これは多くのビジネスパーソンにとっても同じことではないだろうか。毎日、仕事の理不尽さに抵抗しながら、なんとか仕事を進めていると、そのうち仕事ができるようになる。その仕事を繰り返し、繰り返しやっているうちに、突然、これまでと違う自分を自覚するようになる。飽きもせず、仕事をやり続けていると、その人にしかわからない変化と達成感の喜びを獲得できるのである。

 

どうも成功者は同じような考え方を持っているようだ。建築家の安藤忠雄もこう言う。

 

「人生に“光”を求めるのなら、まず目の前の苦しい現実という“影”をしっかり見据え、それを乗り越えるべく、勇気をもって進んでいくことだ。私は人間にとって本当の幸せは、光の下にいることではないと思う。その光を遠く見据えて、それに向かって懸命に走っている無我夢中の中にこそ、人生の充実があると思う」

1杯の煮込みを食べて、努力することの価値を再確認する

ただ、私は怠け者だ。だから、こうした文章を読みながら、いつも反省することになる。どうしても毎日同じリズムで過ごすことができない。だから、ある日、こう考えた。少しでもリズムを取り戻せるように、あることをするようにしたのだ。それは何のことはない。歩くことだ。とにかく気分が乗らないときは、歩くようにしている。歩いていると次第にリズムがつかめるような気がしてくるのだ。

 

それでも気分が乗らないときは、汗をかくために2時間くらい歩く。身体に負荷をかける。そんなときは、よく駒沢公園までウォーキングする。公園内を歩いていると、ときどき将棋の羽生(善治)さんを見かけることがある。そのときはちょっと得した気分になる。

 

歩けば、お腹も空く。そんなとき利用するのが、駒沢にある牛煮込みの名店「かっぱ」だ。ここのメニューは牛煮込みとごはんと漬物しかない(一応、お茶漬けもあるが食べている人を見たことがない)。
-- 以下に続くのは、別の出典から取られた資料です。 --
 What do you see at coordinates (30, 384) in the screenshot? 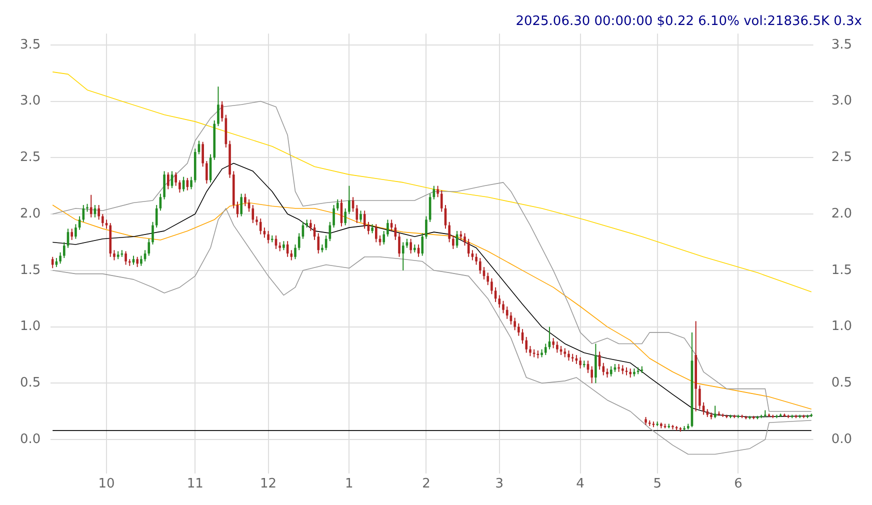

具材は牛バラ肉とこんにゃくと豆腐のみ。

出典:wajorinさん

注文では、何も言わなければ、牛煮込みの並サイズがすぐに出てくる。あとはごはんが小か、並か、大盛か、告げるだけだ。並の牛煮込み700円に並のごはん200円、もし100円の漬物を注文すれば、合わせて1,000円。これがカウンターに並べられると幸せな気分になってくる。あとは皿からこぼれるほどの牛煮込みを、ごはんとともに片づけていくだけだ。黙々と食べていると、次第に充実感で一杯になる。

 

この店は、牛肉煮込み一本で勝負している。毎日毎日同じものをつくり、多くの人たちに愛されている。私はこの煮込みを食べるたびに、いつも努力を積み重ねる大事さを実感する。怠惰な私だが、歩いたあとに、この牛煮込みを食べると、もうちょっと努力してみようかなという気持ちになれる。やっぱり継続は大事。そう思うのである。